▸ Task objective: Below are some records; each one is to be set down again exactly.

-------- Information supplied

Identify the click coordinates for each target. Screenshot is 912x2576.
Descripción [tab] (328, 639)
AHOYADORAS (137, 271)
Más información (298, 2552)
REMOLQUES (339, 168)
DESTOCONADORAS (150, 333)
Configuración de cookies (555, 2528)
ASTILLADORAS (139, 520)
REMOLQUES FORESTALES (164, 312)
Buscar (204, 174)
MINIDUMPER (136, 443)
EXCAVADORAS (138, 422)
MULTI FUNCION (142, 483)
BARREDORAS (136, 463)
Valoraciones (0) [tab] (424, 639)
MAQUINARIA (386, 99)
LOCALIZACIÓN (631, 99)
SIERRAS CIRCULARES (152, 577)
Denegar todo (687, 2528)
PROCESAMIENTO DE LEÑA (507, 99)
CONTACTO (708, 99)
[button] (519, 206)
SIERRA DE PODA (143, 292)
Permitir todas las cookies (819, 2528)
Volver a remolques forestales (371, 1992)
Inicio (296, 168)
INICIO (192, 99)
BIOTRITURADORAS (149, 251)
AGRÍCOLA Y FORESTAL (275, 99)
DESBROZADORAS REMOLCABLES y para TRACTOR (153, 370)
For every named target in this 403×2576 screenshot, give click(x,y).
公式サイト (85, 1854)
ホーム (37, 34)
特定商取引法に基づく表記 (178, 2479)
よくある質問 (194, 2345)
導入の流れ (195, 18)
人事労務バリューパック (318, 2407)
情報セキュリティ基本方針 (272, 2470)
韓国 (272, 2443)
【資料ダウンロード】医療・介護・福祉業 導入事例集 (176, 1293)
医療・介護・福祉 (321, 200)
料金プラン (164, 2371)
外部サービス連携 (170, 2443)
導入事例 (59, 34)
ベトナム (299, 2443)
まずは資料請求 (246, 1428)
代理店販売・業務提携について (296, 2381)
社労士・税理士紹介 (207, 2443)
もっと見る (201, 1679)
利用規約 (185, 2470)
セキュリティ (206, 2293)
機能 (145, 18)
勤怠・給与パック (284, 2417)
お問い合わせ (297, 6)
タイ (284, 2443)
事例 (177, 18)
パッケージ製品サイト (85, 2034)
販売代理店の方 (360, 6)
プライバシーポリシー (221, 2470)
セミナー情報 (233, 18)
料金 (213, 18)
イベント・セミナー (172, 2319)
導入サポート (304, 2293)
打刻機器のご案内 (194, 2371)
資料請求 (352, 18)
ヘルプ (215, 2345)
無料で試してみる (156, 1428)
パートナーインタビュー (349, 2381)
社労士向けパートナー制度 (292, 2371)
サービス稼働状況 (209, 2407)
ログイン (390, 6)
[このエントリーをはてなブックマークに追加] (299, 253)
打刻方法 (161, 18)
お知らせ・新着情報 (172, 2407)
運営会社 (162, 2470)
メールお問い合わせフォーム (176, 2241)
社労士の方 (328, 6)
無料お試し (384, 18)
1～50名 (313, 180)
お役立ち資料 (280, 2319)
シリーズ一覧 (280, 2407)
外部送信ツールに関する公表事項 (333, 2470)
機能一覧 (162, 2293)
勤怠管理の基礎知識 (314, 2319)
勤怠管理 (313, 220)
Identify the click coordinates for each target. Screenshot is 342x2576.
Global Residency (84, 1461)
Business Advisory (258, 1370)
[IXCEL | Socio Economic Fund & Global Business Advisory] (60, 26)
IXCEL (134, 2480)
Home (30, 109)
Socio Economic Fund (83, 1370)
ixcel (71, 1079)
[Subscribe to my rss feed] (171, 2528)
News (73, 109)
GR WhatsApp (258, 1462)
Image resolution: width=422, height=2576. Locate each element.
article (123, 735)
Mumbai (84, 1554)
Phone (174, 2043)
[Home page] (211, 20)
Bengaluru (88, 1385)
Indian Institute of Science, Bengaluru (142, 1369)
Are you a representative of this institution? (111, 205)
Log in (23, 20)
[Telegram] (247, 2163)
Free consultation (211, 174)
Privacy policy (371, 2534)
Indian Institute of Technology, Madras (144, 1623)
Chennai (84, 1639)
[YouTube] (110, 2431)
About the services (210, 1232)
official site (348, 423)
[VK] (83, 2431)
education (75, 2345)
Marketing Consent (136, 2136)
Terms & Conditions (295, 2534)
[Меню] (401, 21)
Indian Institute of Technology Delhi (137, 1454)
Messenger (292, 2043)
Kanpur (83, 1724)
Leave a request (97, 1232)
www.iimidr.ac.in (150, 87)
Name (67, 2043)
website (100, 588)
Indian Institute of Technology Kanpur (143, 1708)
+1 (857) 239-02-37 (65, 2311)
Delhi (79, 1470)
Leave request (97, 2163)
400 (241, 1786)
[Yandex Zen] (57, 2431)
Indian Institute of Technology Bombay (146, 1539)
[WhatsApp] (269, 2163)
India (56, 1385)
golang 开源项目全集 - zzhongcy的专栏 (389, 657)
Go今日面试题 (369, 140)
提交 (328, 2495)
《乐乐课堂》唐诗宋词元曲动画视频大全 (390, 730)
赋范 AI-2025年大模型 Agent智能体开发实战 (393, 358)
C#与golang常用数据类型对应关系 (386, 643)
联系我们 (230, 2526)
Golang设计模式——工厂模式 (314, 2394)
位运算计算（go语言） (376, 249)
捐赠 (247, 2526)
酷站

----------------

▸ Your response:
Identify the click coordinates for each target. Screenshot is 912x2576.
Descripción [tab] (328, 639)
AHOYADORAS (137, 271)
Más información (298, 2552)
REMOLQUES (339, 168)
DESTOCONADORAS (150, 333)
Configuración de cookies (555, 2528)
ASTILLADORAS (139, 520)
REMOLQUES FORESTALES (164, 312)
Buscar (204, 174)
MINIDUMPER (136, 443)
EXCAVADORAS (138, 422)
MULTI FUNCION (142, 483)
BARREDORAS (136, 463)
Valoraciones (0) [tab] (424, 639)
MAQUINARIA (386, 99)
LOCALIZACIÓN (631, 99)
SIERRAS CIRCULARES (152, 577)
Denegar todo (687, 2528)
PROCESAMIENTO DE LEÑA (507, 99)
CONTACTO (708, 99)
[button] (519, 206)
SIERRA DE PODA (143, 292)
Permitir todas las cookies (819, 2528)
Volver a remolques forestales (371, 1992)
Inicio (296, 168)
INICIO (192, 99)
BIOTRITURADORAS (149, 251)
AGRÍCOLA Y FORESTAL (275, 99)
DESBROZADORAS REMOLCABLES y para TRACTOR (153, 370)
For every named target in this 403×2576 screenshot, give click(x,y).
公式サイト (85, 1854)
ホーム (37, 34)
特定商取引法に基づく表記 (178, 2479)
よくある質問 (194, 2345)
導入の流れ (195, 18)
人事労務バリューパック (318, 2407)
情報セキュリティ基本方針 (272, 2470)
韓国 (272, 2443)
【資料ダウンロード】医療・介護・福祉業 導入事例集 (176, 1293)
医療・介護・福祉 (321, 200)
料金プラン (164, 2371)
外部サービス連携 (170, 2443)
導入事例 (59, 34)
ベトナム (299, 2443)
まずは資料請求 (246, 1428)
代理店販売・業務提携について (296, 2381)
社労士・税理士紹介 (207, 2443)
もっと見る (201, 1679)
利用規約 (185, 2470)
セキュリティ (206, 2293)
機能 (145, 18)
勤怠・給与パック (284, 2417)
お問い合わせ (297, 6)
タイ (284, 2443)
事例 (177, 18)
パッケージ製品サイト (85, 2034)
販売代理店の方 (360, 6)
プライバシーポリシー (221, 2470)
セミナー情報 (233, 18)
料金 (213, 18)
イベント・セミナー (172, 2319)
導入サポート (304, 2293)
打刻機器のご案内 (194, 2371)
資料請求 (352, 18)
ヘルプ (215, 2345)
無料で試してみる (156, 1428)
パートナーインタビュー (349, 2381)
社労士向けパートナー制度 (292, 2371)
サービス稼働状況 (209, 2407)
ログイン (390, 6)
[このエントリーをはてなブックマークに追加] (299, 253)
打刻方法 (161, 18)
お知らせ・新着情報 (172, 2407)
運営会社 (162, 2470)
メールお問い合わせフォーム (176, 2241)
社労士の方 (328, 6)
無料お試し (384, 18)
1～50名 (313, 180)
お役立ち資料 (280, 2319)
シリーズ一覧 (280, 2407)
外部送信ツールに関する公表事項 (333, 2470)
機能一覧 (162, 2293)
勤怠管理の基礎知識 (314, 2319)
勤怠管理 (313, 220)
Identify the click coordinates for each target. Screenshot is 342x2576.
Global Residency (84, 1461)
Business Advisory (258, 1370)
[IXCEL | Socio Economic Fund & Global Business Advisory] (60, 26)
IXCEL (134, 2480)
Home (30, 109)
Socio Economic Fund (83, 1370)
ixcel (71, 1079)
[Subscribe to my rss feed] (171, 2528)
News (73, 109)
GR WhatsApp (258, 1462)
Image resolution: width=422, height=2576. Locate each element.
article (123, 735)
Mumbai (84, 1554)
Phone (174, 2043)
[Home page] (211, 20)
Bengaluru (88, 1385)
Indian Institute of Science, Bengaluru (142, 1369)
Are you a representative of this institution? (111, 205)
Log in (23, 20)
[Telegram] (247, 2163)
Free consultation (211, 174)
Privacy policy (371, 2534)
Indian Institute of Technology, Madras (144, 1623)
Chennai (84, 1639)
[YouTube] (110, 2431)
About the services (210, 1232)
official site (348, 423)
[VK] (83, 2431)
education (75, 2345)
Marketing Consent (136, 2136)
Terms & Conditions (295, 2534)
[Меню] (401, 21)
Indian Institute of Technology Delhi (137, 1454)
Messenger (292, 2043)
Kanpur (83, 1724)
Leave a request (97, 1232)
www.iimidr.ac.in (150, 87)
Name (67, 2043)
website (100, 588)
Indian Institute of Technology Kanpur (143, 1708)
+1 (857) 239-02-37 (65, 2311)
Delhi (79, 1470)
Leave request (97, 2163)
400 (241, 1786)
[Yandex Zen] (57, 2431)
Indian Institute of Technology Bombay (146, 1539)
[WhatsApp] (269, 2163)
India (56, 1385)
golang 开源项目全集 - zzhongcy的专栏 (389, 657)
Go今日面试题 (369, 140)
提交 (328, 2495)
《乐乐课堂》唐诗宋词元曲动画视频大全 (390, 730)
赋范 AI-2025年大模型 Agent智能体开发实战 (393, 358)
C#与golang常用数据类型对应关系 (386, 643)
联系我们 (230, 2526)
Golang设计模式——工厂模式 (314, 2394)
位运算计算（go语言） (376, 249)
捐赠 (247, 2526)
酷站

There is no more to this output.